The Bank assumed a Supplemental Retirement Plan Agreement with a former Chief Executive Officer of Riverside Bank that provides for supplemental post retirement payments for a fifteen year period as described in the agreement. The related liability was $668,000 at December 31, 2014. The related expense amounted to $2,000 for 2014.

A Non-Qualified Deferred Compensation Plan (the "Plan") was adopted effective January 1, 2013. This Plan was adopted by the Bank for the benefit of certain key employees ("Executive" or "Executives") who have been selected and approved by the Bank to participate in this Plan and who have evidenced their participation by execution of a Non-Qualified Deferred Compensation Plan Participation Agreement ("Participation Agreement") in a form provided by the Bank. This Plan is intended to comply with Internal Revenue Code ("Code") Section 409A and any regulatory or other guidance issued under such Section.

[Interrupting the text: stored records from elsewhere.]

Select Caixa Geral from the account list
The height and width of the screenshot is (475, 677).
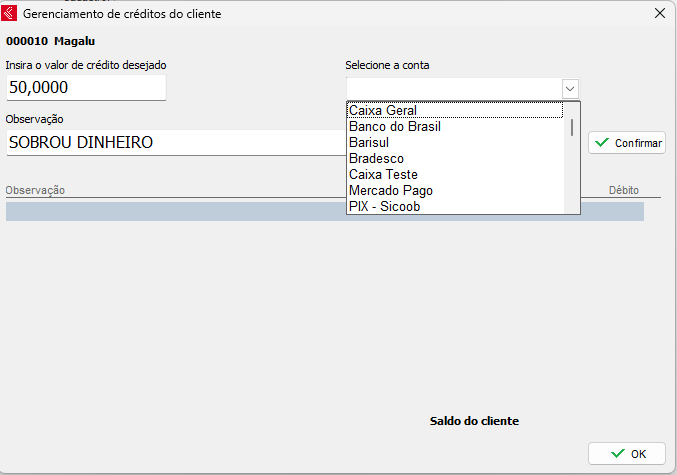[454, 111]
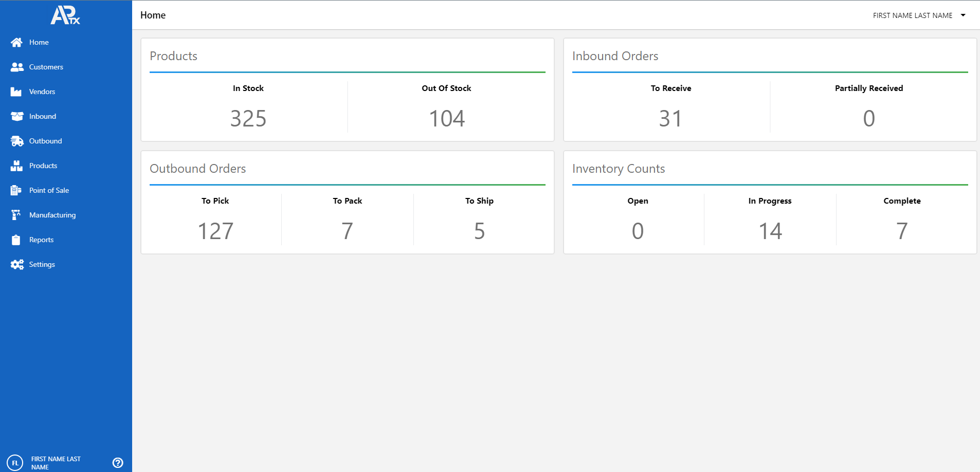This screenshot has height=472, width=980.
Task: Open Settings via the gears icon
Action: pos(17,264)
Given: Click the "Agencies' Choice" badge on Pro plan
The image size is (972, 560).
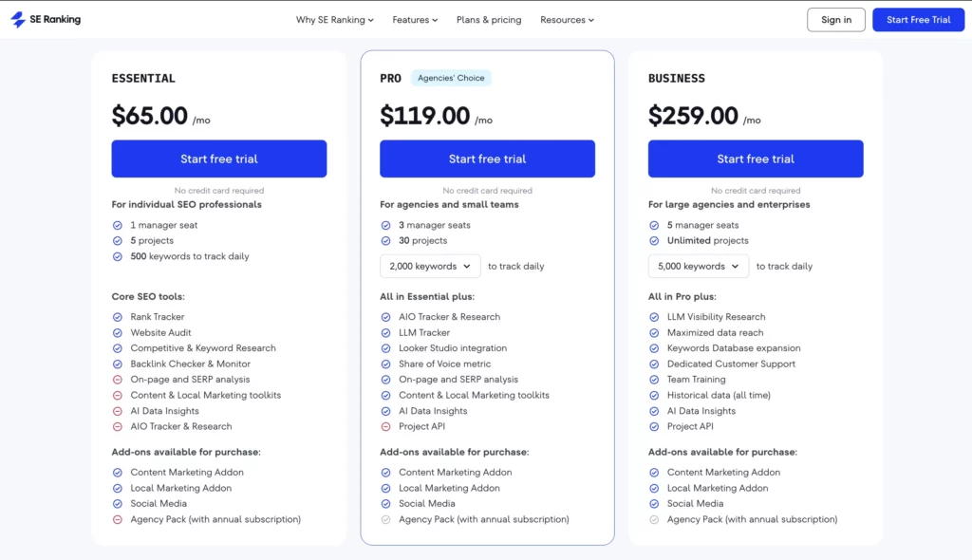Looking at the screenshot, I should pos(454,78).
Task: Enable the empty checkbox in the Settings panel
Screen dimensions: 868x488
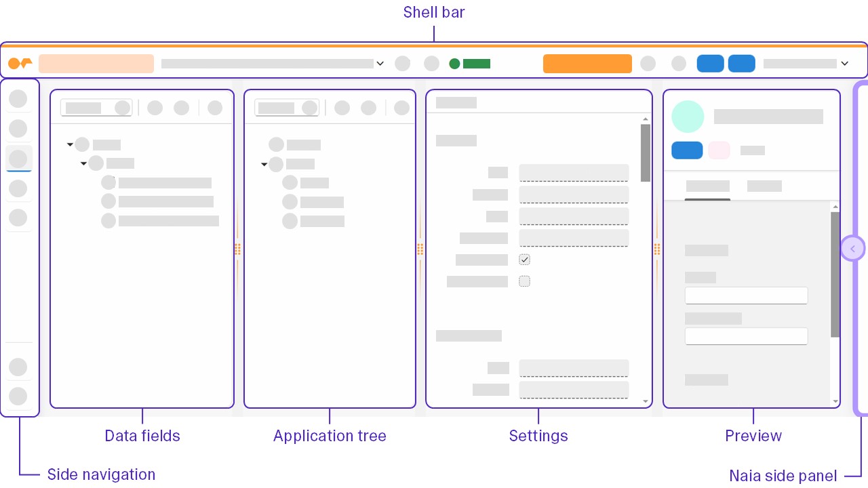Action: pyautogui.click(x=524, y=281)
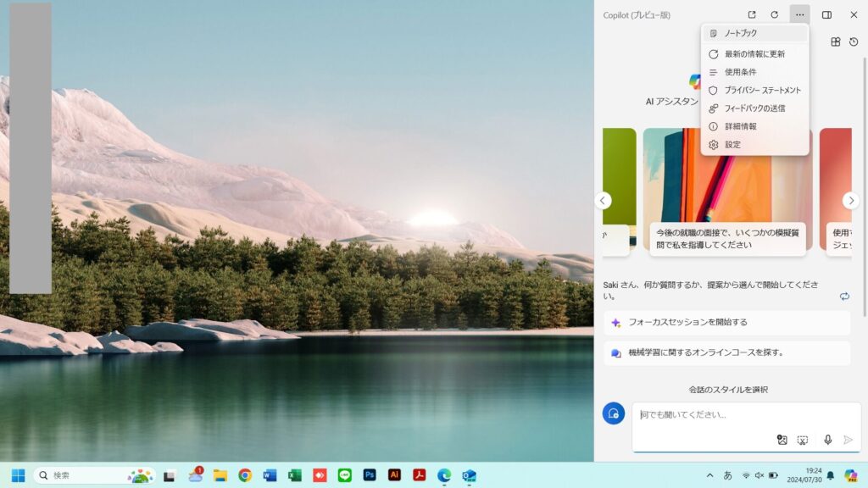Toggle the Copilot side-by-side panel layout button
Image resolution: width=868 pixels, height=488 pixels.
pos(826,14)
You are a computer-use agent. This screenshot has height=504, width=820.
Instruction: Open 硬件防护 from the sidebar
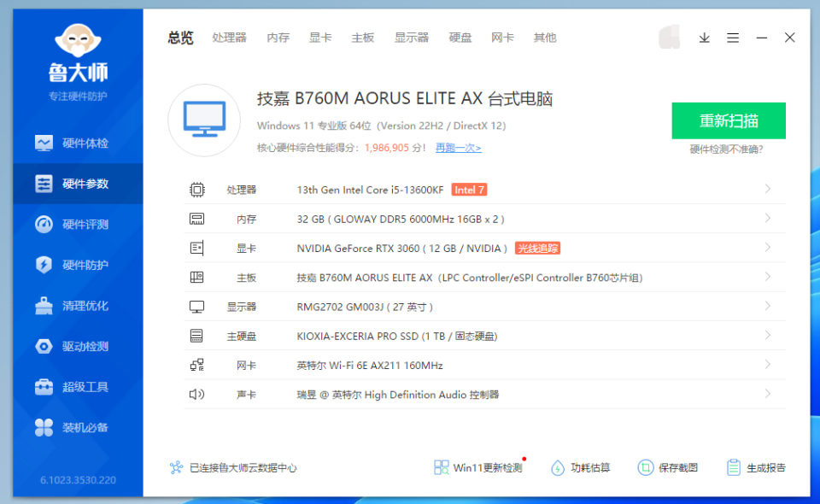pyautogui.click(x=78, y=264)
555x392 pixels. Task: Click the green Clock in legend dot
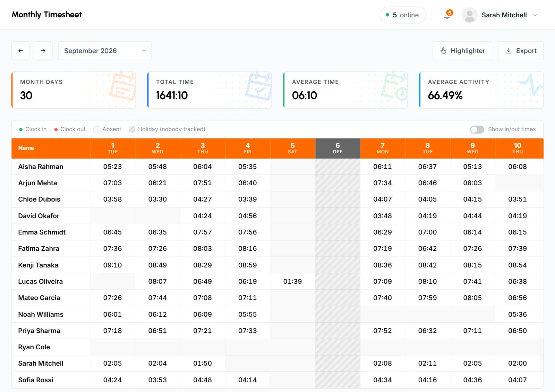tap(21, 129)
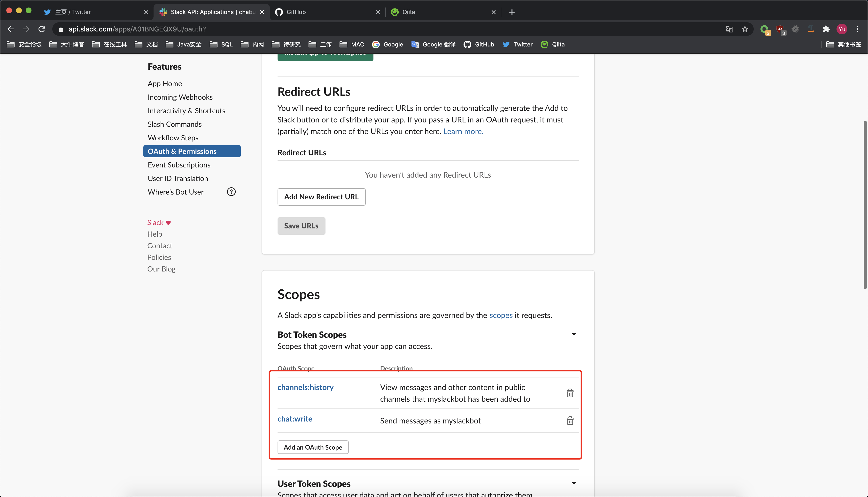Screen dimensions: 868x497
Task: Collapse the Bot Token Scopes section
Action: pyautogui.click(x=574, y=334)
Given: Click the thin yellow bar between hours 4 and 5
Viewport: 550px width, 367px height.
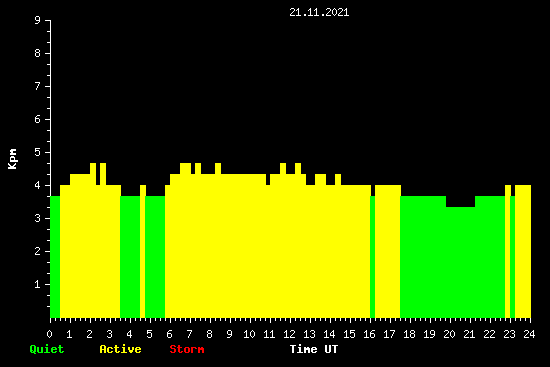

In 2014 and 2013, the Bank awarded seven (7) and six (6) Executives, respectively with discretionary contributions to the plan. Expenses related to this plan amounted to $60,000 for 2014. In 2014, there was also a recovery of $8,000 of prior expenses from contributions in 2013. Based on the Executive’s date of retirement, the vesting schedule ranges from 7.7% per year to 50% per year.